Rick Moran writes for PJMedia.com about teaching young people to love America.

We know what this constant emphasis on America’s sins does to a child’s views of America. How can you love a country when the only things you know about it are evil? …

… No nation or human is all good or all bad. In the case of America, the scale is definitely tilted toward the good. Not seeing that — not teaching that — is the biggest problem with educating children about America today. 

For most of America’s first 200 years, the entire world was a dark, brutal place where the strong dominated the weak, women were chattel, blacks were seen as subhuman, and most immigrants were seen as invaders. 

This had nothing to do with America or its founding. It’s how the entire world — people of every race, every religion, every society — saw the human race. To nitpick and find exceptions isn’t relevant to the fundamental proposition that ordinary people were oppressed and kicked around. That is, until America was invented. 

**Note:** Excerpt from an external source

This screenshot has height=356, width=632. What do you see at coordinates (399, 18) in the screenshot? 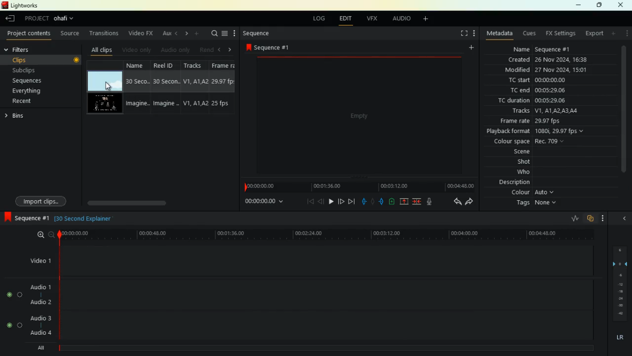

Until a declaration citing the freedoms humans were entitled to by divine right and a Constitution of rules that favored the people over the powerful were written, there was literally no hope for women, for blacks, or for the oppressed in Europe. There was no template, no guidebook before America was born for people to find and fight for freedom.

No, America is still not a place of sweetness and light. But neither is it the dark, oppressive hell that the rest of the world used to be. And the reason it isn’t has nothing to do with Karl Marx and everything to do with George Washington.

… [T]ell your kids the stories of America that will inspire them. And stories that will make them think. You’ll be doing them and future generations a great service.